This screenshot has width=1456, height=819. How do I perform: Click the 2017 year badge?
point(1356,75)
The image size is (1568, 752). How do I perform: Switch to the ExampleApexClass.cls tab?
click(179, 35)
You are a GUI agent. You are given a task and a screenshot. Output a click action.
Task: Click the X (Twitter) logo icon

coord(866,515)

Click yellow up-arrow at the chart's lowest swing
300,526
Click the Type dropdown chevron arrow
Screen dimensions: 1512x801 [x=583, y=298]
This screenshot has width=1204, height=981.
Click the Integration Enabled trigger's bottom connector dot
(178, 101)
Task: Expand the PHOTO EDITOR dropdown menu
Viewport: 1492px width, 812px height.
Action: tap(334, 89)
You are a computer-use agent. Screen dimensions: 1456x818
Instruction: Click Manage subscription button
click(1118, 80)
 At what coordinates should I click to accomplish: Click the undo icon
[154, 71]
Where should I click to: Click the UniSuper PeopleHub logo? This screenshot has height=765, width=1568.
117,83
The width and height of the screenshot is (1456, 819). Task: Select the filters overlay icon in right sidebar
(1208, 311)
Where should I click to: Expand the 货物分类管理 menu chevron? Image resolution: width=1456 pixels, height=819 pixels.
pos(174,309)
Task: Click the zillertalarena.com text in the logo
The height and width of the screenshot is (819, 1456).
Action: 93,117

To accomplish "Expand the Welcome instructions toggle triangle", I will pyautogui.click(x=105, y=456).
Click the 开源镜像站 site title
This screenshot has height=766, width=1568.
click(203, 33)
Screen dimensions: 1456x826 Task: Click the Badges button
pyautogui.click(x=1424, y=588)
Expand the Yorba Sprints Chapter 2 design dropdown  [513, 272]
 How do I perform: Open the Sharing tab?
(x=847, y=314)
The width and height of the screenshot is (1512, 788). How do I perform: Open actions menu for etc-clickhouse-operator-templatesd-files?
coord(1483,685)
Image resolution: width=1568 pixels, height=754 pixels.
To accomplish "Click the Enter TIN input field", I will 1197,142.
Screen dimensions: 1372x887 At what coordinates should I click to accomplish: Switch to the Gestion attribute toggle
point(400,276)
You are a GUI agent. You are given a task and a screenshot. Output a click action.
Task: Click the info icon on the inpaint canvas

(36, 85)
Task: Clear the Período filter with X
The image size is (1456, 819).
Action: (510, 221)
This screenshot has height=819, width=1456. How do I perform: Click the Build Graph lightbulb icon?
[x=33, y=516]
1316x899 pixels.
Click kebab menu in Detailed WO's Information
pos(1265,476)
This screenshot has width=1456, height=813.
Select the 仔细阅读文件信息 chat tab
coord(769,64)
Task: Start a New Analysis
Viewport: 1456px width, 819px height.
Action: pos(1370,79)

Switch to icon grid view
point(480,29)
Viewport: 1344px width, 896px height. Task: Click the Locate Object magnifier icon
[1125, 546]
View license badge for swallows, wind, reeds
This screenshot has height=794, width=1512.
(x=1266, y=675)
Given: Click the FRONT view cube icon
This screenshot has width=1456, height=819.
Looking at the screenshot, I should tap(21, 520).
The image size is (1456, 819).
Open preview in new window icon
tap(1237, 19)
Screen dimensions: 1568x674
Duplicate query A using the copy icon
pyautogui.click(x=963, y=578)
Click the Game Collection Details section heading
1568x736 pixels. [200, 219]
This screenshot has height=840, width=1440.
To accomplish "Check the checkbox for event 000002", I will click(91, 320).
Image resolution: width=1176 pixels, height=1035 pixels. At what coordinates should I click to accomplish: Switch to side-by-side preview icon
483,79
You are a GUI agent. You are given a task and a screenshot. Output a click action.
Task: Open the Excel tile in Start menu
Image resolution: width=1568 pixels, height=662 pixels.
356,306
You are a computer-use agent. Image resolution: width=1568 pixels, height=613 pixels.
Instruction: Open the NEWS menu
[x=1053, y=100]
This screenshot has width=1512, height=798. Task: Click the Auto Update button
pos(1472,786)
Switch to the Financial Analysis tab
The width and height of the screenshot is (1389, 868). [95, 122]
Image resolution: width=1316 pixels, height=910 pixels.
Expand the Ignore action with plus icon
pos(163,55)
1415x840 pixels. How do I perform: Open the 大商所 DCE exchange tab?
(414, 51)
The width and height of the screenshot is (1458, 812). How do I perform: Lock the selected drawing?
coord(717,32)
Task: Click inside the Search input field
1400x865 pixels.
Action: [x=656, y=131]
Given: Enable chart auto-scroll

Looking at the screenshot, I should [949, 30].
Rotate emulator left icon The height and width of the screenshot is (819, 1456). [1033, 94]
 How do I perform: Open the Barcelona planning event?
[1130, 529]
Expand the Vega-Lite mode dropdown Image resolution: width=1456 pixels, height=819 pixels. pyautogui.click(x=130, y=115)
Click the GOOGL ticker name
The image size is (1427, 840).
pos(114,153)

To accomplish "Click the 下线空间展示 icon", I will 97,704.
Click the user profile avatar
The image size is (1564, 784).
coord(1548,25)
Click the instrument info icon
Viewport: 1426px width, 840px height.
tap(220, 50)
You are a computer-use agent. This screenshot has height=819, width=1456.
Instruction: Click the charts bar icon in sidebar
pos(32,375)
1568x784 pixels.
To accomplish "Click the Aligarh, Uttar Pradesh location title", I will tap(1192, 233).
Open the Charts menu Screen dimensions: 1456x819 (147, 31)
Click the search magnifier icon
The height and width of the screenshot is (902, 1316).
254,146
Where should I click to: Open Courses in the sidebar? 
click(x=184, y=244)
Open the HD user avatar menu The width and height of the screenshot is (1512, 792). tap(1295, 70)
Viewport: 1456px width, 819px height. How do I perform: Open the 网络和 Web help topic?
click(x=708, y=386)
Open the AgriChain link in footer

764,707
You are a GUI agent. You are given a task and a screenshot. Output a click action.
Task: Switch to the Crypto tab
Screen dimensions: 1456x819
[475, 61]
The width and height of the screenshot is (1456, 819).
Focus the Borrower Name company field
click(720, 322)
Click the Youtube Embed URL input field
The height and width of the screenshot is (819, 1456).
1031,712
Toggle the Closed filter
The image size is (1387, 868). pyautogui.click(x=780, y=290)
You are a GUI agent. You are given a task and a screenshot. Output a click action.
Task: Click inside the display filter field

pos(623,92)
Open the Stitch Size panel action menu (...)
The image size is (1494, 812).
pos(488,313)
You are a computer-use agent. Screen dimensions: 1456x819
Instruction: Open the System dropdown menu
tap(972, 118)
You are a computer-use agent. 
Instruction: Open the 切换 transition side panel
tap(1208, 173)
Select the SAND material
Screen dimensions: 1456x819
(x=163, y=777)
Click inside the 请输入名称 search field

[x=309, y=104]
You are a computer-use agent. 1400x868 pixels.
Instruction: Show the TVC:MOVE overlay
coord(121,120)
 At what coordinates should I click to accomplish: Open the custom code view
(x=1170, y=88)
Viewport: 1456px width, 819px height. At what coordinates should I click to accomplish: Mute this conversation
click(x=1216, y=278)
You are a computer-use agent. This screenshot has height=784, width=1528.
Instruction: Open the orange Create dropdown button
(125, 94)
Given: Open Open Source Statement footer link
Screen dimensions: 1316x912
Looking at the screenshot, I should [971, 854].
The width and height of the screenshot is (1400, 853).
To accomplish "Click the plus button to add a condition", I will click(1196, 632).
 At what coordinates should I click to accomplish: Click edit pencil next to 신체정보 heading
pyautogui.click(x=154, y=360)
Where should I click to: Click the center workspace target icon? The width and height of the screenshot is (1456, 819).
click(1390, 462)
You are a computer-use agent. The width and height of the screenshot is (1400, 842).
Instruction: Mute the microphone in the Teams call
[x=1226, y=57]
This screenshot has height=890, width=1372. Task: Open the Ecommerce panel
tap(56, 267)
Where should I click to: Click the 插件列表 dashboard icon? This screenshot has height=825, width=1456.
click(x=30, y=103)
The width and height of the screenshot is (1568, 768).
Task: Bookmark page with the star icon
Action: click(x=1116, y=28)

Action item
Copy exactly the lines above, starting at the opening line and finishing at the line in which "This screenshot has width=1204, height=981." occurs.

Result of this exercise
This screenshot has width=1456, height=819. How do I perform: Click the 2017 year badge?
point(1356,75)
The image size is (1568, 752). How do I perform: Switch to the ExampleApexClass.cls tab?
click(179, 35)
You are a GUI agent. You are given a task and a screenshot. Output a click action.
Task: Click the X (Twitter) logo icon

coord(866,515)

Click yellow up-arrow at the chart's lowest swing
300,526
Click the Type dropdown chevron arrow
Screen dimensions: 1512x801 [x=583, y=298]
This screenshot has width=1204, height=981.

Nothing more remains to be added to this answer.